◆ **Texto mostrado**
OBRAS COMPLETAS DE JOSE CARLOS MARIATEGUI

LA ESCENA CONTEMPORANEA

 

     

EL IMPERIO Y LA DEMOCRACIA YANQUIS

 

 

Con Mr. Coolidge y Mr. Dawes en el gobierno de los Estados Unidos, no es posible esperar que la causa de la libertad y de la democracia wilsonianas progresen gaya y beatamente como los brindis de Ginebra auguraban. Las elecciones norteamericanas han sancionado la política de Mr. Hughes y Mr. Coolidge. Política nacionalista, imperialista, que aleja al mundo de las generosas y honestas ilusiones de los fautores de la liga wilsoniana.

Los Estados Unidos, manteniendo una actitud imperialista, cumplen su destino histórico. El imperialismo, como lo ha dicho Lenin, en un panfleto revolucionario, es la última etapa del capitalismo. Como lo ha dicho Spengler, en una obra filosófica y científica, es la última estación política de una cultura. Los Estados Unidos, más que una gran democracia son un gran imperio. La forma republicana no significa nada. El crecimiento capitalista de los Estados Unidos tenía que desembocar en una conclusión imperialista. El capitalismo norteamericano no puede desarrollarse más dentro de los confines de los Estados Unidos y de sus colonias. Manifiesta, por esto, una gran fuerza de expansión y de dominio. Wilson quiso noblemente combatir por una Nueva Libertad, pero combatió, en verdad, por un nuevo imperio. Una fuerza histórica, superior a sus designios, lo  empujó a la guerra. La participación de los Estados Unidos en la guerra mundial fue dictada por un interés imperialista. Exaltando, elocuente y solemnemente, su carácter decisivo, el verbo de Wilson sirvió a la afirmación del Imperio. Los Estados Unidos, decidiendo el éxito de la guerra, se convirtieron repentinamente en árbitros de la suerte de Europa. Sus bancos y sus fábricas rescataron, las acciones y los valores norteamericanos que poseía Europa. Empezaron, en seguida; a acaparar acciones y valores europeos. Europa pasó de la condición de acreedora a la de deudora de los Estados Unidos. En los Estados Unidos se acumuló más de la mitad del oro del mundo. Adquiridos estos resultados, los yanquis sintieron instintivamente la necesidad de defenderlos y, acrecentarlos. Necesitaron, por esto, licenciar a Wilson. El verbo de Wilson, los embarazaba y molestaba. El programa wilsoniano, útil en tiempo de guerra, resultaba inoportuno en tiempo de paz. La Nueva Libertad, propugnada por Wilson, convenía a todo el mundo, menos a los Estados Unidos. Volvieron, así, los republicanos al poder.

◆ **Extracto de datos**
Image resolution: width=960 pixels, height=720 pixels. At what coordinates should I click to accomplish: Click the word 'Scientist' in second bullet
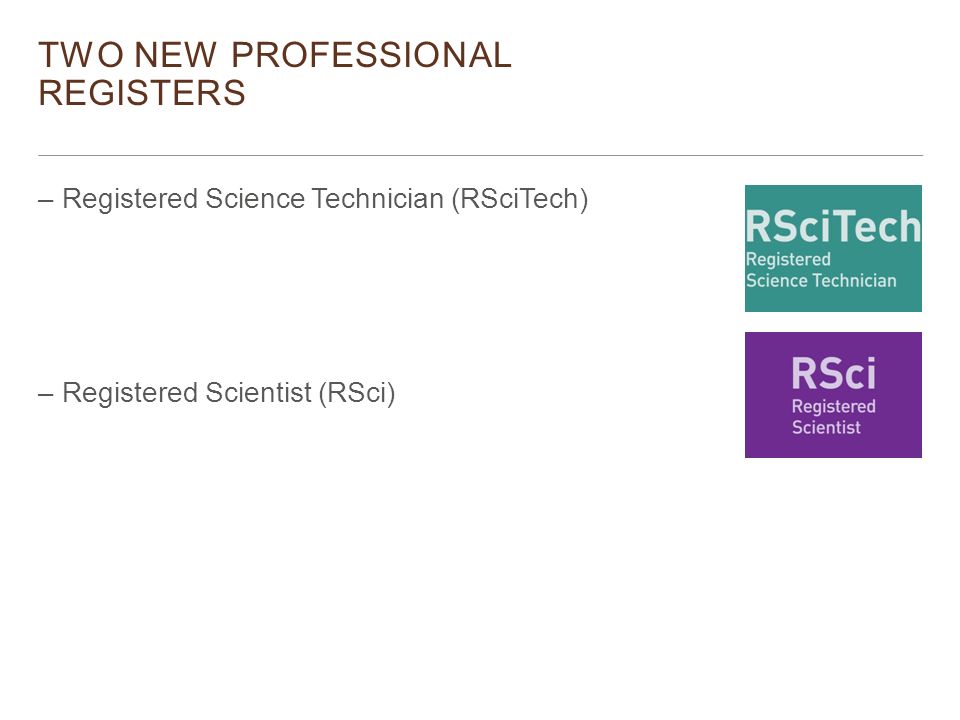pos(258,393)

◆ **Tareas propuestas**
- a) Según el texto sobre el imperialismo estadounidense, ¿qué parte del oro del mundo se acumuló en los Estados Unidos?
- b) Repite literalmente el fragmento del texto sobre el imperialismo estadounidense que va desde "LA ESCENA CONTEMPORANEA" hasta "la liga wilsoniana.", ambos incluidos.
El material de datos es independiente del texto sobre el imperialismo estadounidense.

◆ **Resultados del ejercicio**
- a) Más de la mitad.

- b)
LA ESCENA CONTEMPORANEA

 

     

EL IMPERIO Y LA DEMOCRACIA YANQUIS

 

 

Con Mr. Coolidge y Mr. Dawes en el gobierno de los Estados Unidos, no es posible esperar que la causa de la libertad y de la democracia wilsonianas progresen gaya y beatamente como los brindis de Ginebra auguraban. Las elecciones norteamericanas han sancionado la política de Mr. Hughes y Mr. Coolidge. Política nacionalista, imperialista, que aleja al mundo de las generosas y honestas ilusiones de los fautores de la liga wilsoniana.